Substitute Senate Minority Mitch McConnell for the alien mobster, and frothing-at-the-mouth wingnuts for Jabba’s sycophants. They may look like they’re winning, but they just don’t know what they are up against. Turns out Obama, our hero, has just been spotting them a few points to make the game more interesting.

I hope I’m right. Like a lot of people, I’ve been worrying that Obama and his administration are letting the chance of winning real reform slip away. But then I think about all the times over the year leading up to his election to the presidency when I thought he was losing. Times when Obama and Hillary Clinton were beating each other up and potentially creating openings for the Republicans in the process. Those dark days of the Jeremiah Wright controversy. Days when a few too many people interviewed on the news were expressing the belief that Obama was a Muslim, leading me to think he would be sunk by sheer stupidity. The aftermath of polls that showed the race very tight, tighter than it ever should have been, and pundits saying the support for Obama was actually weaker because of racist attitudes not necessarily captured by the polls.
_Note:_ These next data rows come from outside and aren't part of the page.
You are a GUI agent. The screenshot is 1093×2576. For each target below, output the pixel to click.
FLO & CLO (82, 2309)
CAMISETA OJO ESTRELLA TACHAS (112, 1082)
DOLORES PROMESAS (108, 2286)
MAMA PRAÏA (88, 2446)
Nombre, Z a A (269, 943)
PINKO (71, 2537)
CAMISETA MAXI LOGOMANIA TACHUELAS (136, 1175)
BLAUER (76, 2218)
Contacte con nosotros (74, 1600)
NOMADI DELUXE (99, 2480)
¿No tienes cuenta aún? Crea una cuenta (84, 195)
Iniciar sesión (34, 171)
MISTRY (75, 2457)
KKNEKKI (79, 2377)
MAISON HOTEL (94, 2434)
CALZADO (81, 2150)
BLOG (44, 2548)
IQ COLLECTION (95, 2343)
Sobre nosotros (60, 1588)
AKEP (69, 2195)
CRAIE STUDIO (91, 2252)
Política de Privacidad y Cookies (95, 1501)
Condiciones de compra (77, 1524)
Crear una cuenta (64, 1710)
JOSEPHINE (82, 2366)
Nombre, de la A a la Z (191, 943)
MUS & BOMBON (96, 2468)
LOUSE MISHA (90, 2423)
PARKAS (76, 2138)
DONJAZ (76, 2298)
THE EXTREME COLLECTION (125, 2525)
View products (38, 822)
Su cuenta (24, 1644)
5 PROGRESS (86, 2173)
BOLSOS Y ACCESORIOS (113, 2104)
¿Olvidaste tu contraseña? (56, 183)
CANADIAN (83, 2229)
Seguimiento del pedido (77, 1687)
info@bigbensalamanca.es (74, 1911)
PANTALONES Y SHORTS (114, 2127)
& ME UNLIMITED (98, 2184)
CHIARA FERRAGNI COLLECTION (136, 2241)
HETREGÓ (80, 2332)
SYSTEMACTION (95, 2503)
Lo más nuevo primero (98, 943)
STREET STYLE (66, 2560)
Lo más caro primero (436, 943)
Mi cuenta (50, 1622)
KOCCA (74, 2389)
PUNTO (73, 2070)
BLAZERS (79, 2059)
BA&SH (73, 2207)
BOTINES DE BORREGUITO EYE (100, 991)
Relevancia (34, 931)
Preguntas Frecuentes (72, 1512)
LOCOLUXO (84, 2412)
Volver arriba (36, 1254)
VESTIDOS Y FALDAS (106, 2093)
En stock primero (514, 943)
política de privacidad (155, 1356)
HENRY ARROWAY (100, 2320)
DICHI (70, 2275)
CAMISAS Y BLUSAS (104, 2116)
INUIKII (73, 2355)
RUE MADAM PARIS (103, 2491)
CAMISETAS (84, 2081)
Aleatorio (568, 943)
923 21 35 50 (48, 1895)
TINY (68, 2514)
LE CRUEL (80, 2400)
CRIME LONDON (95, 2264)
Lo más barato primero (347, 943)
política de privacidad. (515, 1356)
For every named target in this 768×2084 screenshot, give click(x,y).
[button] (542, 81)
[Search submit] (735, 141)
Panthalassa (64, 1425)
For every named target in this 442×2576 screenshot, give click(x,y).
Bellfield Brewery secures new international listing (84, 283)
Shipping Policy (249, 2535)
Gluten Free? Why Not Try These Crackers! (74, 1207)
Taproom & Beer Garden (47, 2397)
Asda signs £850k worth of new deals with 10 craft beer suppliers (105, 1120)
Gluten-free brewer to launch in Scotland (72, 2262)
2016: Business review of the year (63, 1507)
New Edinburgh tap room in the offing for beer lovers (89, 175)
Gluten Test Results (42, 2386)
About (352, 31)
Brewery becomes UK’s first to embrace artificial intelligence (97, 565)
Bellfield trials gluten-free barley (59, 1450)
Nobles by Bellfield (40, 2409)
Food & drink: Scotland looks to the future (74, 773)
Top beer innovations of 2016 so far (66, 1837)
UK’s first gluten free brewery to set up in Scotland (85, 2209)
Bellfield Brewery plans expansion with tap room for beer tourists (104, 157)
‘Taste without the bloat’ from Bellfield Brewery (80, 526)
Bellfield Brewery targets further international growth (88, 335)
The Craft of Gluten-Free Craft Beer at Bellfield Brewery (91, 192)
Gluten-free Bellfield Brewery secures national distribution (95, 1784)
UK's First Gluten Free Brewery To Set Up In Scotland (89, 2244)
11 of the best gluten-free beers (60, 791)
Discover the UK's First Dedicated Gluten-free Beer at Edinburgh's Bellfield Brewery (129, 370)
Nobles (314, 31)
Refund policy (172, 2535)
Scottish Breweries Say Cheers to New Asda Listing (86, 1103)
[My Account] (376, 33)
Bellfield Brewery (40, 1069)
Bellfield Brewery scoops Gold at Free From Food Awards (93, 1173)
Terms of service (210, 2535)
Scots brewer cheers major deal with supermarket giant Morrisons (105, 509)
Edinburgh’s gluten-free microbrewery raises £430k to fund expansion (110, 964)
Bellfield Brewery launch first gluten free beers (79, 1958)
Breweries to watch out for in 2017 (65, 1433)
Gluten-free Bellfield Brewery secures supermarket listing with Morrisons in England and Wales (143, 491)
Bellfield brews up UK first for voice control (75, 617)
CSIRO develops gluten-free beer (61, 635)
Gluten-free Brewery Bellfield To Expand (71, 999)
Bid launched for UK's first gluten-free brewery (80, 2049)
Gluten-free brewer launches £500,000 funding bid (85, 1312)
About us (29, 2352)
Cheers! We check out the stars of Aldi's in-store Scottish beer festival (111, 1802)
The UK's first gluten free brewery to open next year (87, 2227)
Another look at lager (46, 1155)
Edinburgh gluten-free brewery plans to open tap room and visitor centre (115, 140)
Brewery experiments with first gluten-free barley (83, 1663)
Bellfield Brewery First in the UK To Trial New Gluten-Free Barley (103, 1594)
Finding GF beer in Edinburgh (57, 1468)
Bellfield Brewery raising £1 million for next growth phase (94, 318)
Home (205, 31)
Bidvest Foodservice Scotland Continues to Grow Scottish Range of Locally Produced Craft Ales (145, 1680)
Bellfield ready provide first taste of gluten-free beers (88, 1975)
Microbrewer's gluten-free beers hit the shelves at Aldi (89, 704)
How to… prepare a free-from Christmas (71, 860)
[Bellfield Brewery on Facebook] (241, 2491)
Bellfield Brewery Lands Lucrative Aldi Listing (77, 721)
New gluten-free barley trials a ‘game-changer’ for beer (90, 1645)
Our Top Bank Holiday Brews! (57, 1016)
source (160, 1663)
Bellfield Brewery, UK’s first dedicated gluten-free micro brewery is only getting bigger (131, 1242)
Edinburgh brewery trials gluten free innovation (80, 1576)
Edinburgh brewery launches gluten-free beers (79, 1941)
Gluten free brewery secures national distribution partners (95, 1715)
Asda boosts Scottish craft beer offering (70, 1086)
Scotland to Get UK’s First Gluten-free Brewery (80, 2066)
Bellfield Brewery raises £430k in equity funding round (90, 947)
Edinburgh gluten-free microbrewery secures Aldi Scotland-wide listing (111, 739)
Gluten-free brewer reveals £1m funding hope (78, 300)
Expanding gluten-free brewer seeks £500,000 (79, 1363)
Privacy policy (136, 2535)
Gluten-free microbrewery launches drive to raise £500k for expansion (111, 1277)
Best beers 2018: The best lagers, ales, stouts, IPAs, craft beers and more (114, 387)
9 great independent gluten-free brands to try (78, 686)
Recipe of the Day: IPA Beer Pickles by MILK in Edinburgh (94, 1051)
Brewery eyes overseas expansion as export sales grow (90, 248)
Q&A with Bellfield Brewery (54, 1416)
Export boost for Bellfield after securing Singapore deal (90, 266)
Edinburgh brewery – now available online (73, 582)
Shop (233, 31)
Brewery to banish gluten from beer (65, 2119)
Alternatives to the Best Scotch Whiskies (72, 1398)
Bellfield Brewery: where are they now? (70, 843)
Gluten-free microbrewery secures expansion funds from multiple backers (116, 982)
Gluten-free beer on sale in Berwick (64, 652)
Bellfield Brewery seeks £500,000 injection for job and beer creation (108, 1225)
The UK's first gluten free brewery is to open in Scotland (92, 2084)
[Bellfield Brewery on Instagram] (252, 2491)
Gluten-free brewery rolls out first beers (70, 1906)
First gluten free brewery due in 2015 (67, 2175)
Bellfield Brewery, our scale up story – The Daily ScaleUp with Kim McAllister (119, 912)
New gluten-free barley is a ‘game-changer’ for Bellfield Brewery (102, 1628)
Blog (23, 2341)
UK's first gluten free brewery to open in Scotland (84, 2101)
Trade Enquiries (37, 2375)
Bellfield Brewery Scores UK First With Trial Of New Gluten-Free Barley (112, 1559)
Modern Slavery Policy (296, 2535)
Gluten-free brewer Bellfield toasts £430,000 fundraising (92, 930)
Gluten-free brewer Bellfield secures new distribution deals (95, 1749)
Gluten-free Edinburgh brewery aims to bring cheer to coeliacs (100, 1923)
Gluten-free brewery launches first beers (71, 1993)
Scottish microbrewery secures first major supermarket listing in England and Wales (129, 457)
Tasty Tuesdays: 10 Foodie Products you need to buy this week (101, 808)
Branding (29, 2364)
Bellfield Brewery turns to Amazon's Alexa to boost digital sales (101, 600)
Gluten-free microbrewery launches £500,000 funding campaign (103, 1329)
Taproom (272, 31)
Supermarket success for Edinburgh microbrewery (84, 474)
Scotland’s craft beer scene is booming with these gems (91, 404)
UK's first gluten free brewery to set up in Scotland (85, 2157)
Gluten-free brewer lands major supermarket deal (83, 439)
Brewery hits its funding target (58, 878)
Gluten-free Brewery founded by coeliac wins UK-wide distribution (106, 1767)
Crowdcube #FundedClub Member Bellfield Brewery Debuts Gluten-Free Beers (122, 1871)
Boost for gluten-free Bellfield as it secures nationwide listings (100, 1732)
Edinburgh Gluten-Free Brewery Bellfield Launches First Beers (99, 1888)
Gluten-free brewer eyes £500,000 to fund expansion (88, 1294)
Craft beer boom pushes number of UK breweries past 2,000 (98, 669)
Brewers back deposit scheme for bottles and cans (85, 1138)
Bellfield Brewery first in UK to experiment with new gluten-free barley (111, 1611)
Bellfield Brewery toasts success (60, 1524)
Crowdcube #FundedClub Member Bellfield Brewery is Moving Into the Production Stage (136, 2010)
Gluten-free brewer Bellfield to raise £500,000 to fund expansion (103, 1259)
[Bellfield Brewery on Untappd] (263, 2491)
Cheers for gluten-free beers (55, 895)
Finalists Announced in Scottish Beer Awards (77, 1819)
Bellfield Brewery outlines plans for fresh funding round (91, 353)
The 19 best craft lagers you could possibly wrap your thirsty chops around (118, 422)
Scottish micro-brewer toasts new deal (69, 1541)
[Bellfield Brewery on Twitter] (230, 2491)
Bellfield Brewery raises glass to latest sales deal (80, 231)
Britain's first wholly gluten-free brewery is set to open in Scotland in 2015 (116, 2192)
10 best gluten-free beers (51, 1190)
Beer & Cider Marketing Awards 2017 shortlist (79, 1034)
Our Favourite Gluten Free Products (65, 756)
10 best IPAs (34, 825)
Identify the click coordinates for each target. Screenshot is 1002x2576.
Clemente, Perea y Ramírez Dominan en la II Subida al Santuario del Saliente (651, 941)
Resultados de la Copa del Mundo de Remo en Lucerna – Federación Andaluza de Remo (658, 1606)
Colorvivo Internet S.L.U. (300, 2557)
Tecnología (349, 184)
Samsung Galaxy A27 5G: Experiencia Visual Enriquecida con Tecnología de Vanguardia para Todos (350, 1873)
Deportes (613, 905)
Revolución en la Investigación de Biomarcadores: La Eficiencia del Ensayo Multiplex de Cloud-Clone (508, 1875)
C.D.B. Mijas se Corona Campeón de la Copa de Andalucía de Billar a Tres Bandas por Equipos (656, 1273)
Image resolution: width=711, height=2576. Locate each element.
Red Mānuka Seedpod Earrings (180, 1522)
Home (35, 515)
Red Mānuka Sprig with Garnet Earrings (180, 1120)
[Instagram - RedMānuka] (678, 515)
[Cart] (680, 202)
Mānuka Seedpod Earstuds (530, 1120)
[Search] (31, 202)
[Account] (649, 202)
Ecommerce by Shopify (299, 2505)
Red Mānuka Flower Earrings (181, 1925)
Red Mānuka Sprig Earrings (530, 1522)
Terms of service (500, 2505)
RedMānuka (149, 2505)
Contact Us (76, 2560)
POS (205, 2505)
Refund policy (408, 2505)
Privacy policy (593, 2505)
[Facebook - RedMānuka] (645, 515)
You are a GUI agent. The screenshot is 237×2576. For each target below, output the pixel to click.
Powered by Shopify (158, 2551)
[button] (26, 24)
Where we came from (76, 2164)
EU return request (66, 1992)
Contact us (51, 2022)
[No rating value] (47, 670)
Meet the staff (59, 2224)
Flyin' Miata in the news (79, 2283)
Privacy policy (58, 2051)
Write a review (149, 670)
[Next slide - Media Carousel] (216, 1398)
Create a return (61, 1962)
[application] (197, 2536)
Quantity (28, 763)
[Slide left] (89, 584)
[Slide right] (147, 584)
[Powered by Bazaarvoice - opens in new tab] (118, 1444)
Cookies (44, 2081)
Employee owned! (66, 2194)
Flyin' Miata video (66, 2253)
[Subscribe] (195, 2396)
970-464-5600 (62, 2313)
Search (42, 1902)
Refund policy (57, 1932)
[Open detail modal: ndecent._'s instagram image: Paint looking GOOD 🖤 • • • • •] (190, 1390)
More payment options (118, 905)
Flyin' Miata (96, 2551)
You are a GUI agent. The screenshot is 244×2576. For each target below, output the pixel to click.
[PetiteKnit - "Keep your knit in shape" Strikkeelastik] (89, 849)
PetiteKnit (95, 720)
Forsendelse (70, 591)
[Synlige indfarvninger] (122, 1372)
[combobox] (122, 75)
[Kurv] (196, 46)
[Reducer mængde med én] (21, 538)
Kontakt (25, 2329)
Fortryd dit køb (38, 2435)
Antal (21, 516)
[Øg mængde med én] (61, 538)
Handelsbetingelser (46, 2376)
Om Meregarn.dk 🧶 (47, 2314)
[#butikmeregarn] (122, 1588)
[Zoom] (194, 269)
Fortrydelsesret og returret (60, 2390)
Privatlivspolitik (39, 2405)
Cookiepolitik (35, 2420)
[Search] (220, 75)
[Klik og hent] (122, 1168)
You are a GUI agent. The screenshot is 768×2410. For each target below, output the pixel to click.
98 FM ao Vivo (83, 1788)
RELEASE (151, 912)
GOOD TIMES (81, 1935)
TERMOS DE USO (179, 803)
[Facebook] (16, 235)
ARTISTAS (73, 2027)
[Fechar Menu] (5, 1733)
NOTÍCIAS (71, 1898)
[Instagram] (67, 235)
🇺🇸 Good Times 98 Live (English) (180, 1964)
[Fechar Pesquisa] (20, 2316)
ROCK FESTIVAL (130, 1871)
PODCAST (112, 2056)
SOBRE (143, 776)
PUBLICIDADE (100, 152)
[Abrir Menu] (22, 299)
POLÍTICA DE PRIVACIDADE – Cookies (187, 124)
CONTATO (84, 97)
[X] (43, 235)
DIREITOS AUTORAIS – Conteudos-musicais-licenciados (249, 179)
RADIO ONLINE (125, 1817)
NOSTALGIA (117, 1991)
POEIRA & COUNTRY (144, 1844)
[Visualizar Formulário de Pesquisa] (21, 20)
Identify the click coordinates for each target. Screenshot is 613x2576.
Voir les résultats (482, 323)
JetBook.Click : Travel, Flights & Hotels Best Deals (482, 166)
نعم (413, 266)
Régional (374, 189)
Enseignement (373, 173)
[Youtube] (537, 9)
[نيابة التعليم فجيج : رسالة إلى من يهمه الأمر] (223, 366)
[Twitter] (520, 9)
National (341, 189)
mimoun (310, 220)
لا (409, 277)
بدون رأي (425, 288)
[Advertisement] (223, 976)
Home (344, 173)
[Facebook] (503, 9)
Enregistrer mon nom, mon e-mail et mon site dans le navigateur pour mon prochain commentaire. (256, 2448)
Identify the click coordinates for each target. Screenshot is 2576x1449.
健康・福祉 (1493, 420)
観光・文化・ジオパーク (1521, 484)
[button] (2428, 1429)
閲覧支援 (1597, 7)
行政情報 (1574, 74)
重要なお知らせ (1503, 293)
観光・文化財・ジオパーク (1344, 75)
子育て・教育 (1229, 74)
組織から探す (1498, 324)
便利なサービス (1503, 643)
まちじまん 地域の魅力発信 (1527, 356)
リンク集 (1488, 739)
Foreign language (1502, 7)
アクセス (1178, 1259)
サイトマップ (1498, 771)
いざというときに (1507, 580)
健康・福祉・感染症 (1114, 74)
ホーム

Obama always showed an ability to make a comeback then. The Wright controversy was followed by a brilliant speech on race in America. Obama made peace with Hillary, and the supporters of the two weren’t as determined to tear their party apart as many Democrats feared at the time. The stupid people made the news, but the American electorate as a whole turned out not to be quite that stupid.

Ominous music swells in the background, all seems lost, and then comes hope and redemption.

I hope that’s what we’re seeing now, as Obama goes head on against absurd right wing talking points like “death panels” that are out to kill Grandma. I want to believe that all those dishonest tactics from the opposition will wind up making them look foolish, not make us feel foolish for ever believing in hope and change.

I found the Town Hall tremendously encouraging. Now, if Obama can just stay on message and keep making the case, without getting distracted by any more self-inflicted wounds that require a “beer summit” to put to rest.

That Luke Skywalker strategy is a little too stupid to work outside of a movie, and even that dunderhead Jedi probably wouldn’t try to pull it off twice.